Butterfield lost $15 million in the first quarter this year and more than $80 million since August, 1985, when regulators declared it insolvent, seized it and ousted its president, Donald W. Endresen, and other executives. At the end of March, Butterfield's $700.7 million in liabilities exceeded its assets by $122.8 million.
It was an executive team from Downey that regulators hired to manage Butterfield after the federal takeover as regulators sought alternatives to liquidating the S&L.
The management contract expired at the end of December, 1986, but Anne Bacon, a senior executive vice president heading the team, quit Downey to take over as Butterfield's president.
During 1987, Downey had sporadic talks with regulators about acquiring Butterfield, said John Dennis, a Downey spokesman.
However, about three months ago, McAlister said, Downey sent accountants into Butterfield to review its assets and presented a formal proposal to buy the troubled S&L. Regulators rejected the offer but have continued active talks with Downey executives, he said.
Points of Contention
"What's attractive is that, number one, we were in there managing, so we're familiar with the problems and can provide a benefit, as a public service, to help cure the problem," McAlister said. "Number two, we have good earnings, so we can benefit from the tax benefits Butterfield has."
He said negotiating points still in contention include the amount of money FSLIC would provide to Downey to take over Butterfield's high-interest deposits and whether Downey would be able to take full advantage of Butterfield's tax benefits.

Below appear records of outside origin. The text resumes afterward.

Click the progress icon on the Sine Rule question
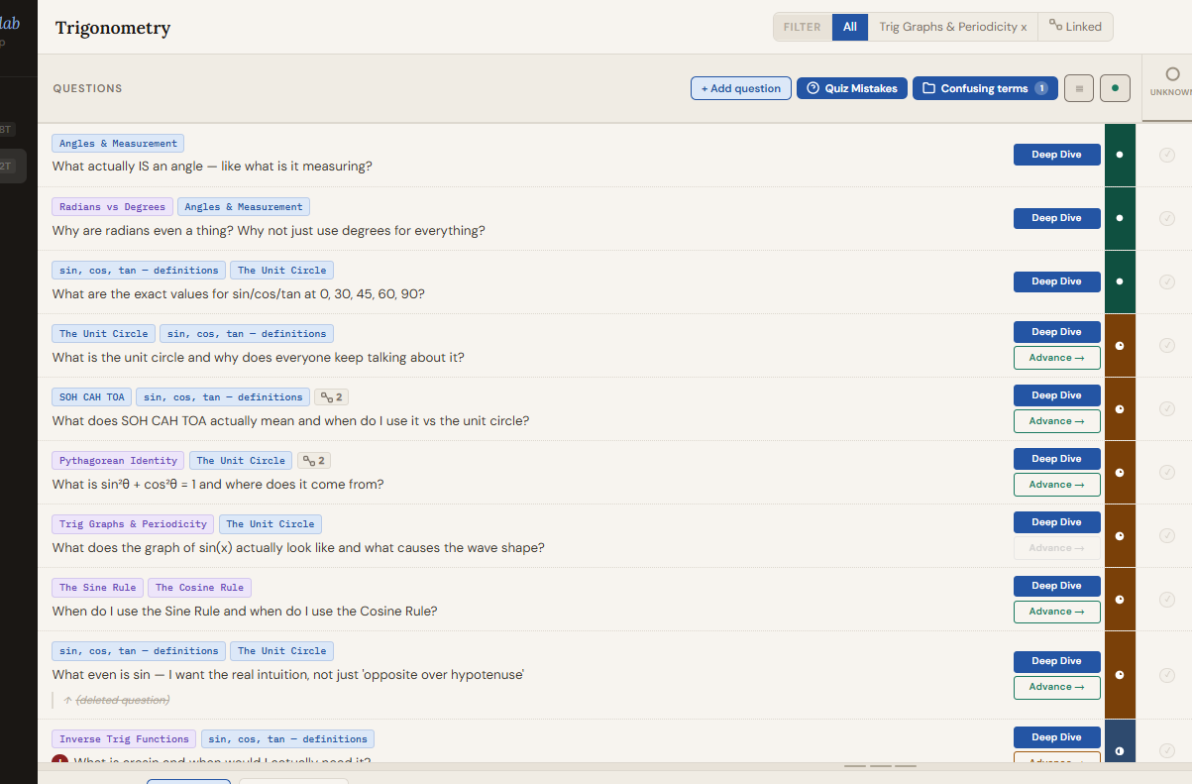Viewport: 1192px width, 784px height. click(1120, 600)
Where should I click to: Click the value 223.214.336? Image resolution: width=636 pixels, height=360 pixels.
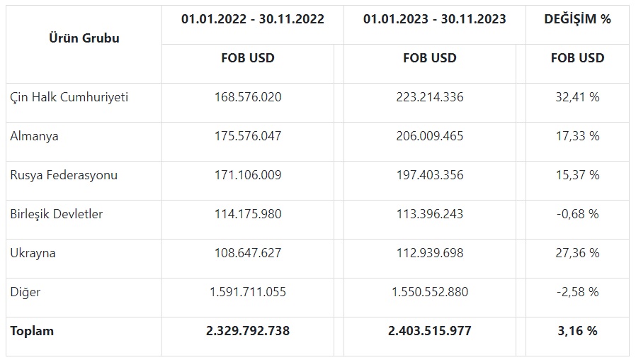[429, 97]
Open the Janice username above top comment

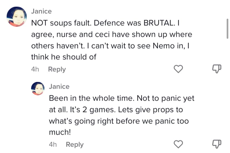pyautogui.click(x=41, y=11)
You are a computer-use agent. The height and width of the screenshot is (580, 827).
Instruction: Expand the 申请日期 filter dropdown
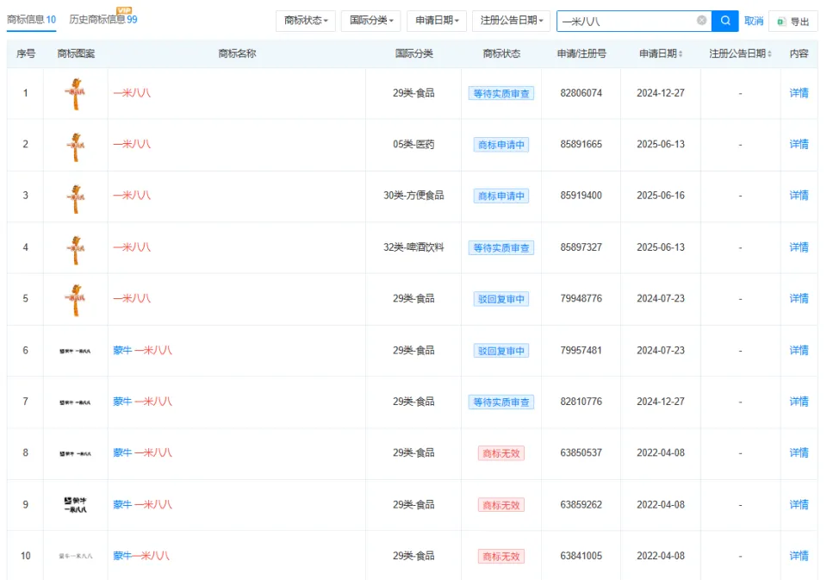click(x=436, y=21)
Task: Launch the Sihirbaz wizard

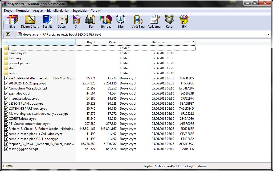Action: [106, 21]
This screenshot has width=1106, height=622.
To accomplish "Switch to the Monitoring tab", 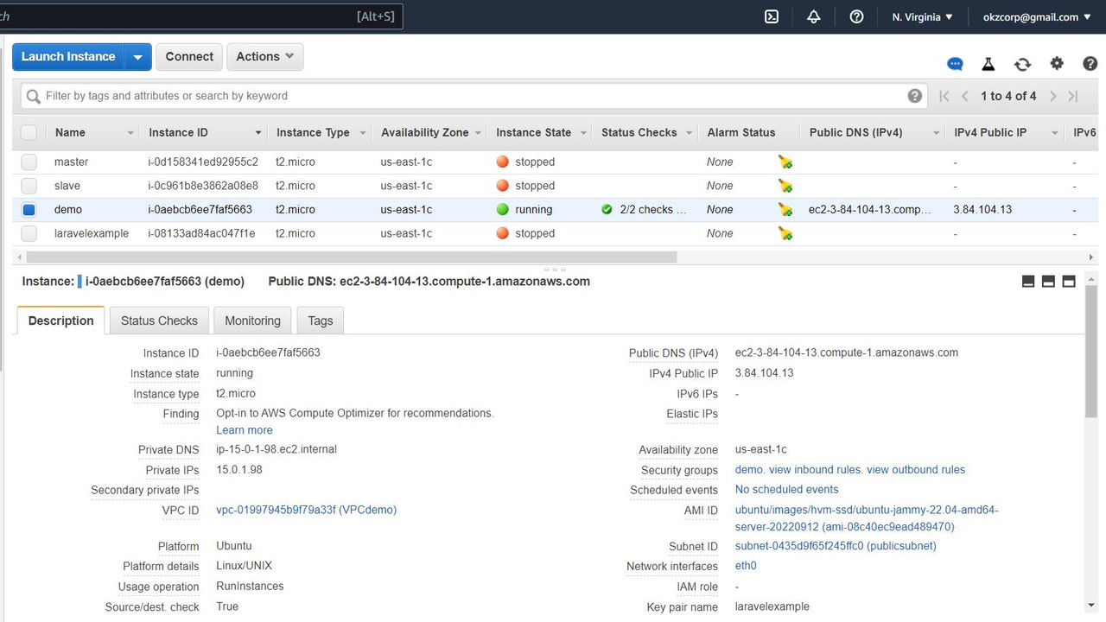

Typically, FSLIC likes to receive compensation in return for an insolvent thrift's tax benefits.
With more than $3.1 billion in assets at the end of the year and net income of $33.2 million last year, Downey was the ninth-best performing company and the top S&L in the state last year, according to a recent Times survey of the state's publicly held companies.
It grew partly as a result of its expertise in real estate investments, the very activity that caused Butterfield, which was founded by Endresen in 1981, to drop more than $40 million before the takeover.
Under Endresen, Butterfield grew rapidly to an $830-million thrift with assets that included such untraditional projects as Wendy's and Love's restaurants, interests in real estate limited partnerships and rundown apartments across the nation that he suspected had nowhere to go but up in value.
Better Loan Quality
Under Bacon, Butterfield has shed itself of the restaurants, much of the overvalued properties and 10 of its 11 subsidiaries or divisions that were engaged in more unusual activities, such as insurance and property management businesses. In the process, the number of employees has been cut from 1,200 to 145, she said.
But Butterfield has been making good-quality loans on single-family homes, she said, in an effort to offset the continuing losses caused by the S&L's growing deficit.
Endresen used high interest rates to attract big depositors, and Bacon has had to continue the policy to service the S&L debts.
Bert Ely, an Alexandria, Va., industry consultant, said Butterfield's reliance on large deposits has given it an average deposit balance of more than $53,000, the fourth highest in the nation at the end of last year. The industry average, he said, is $7,500 per account.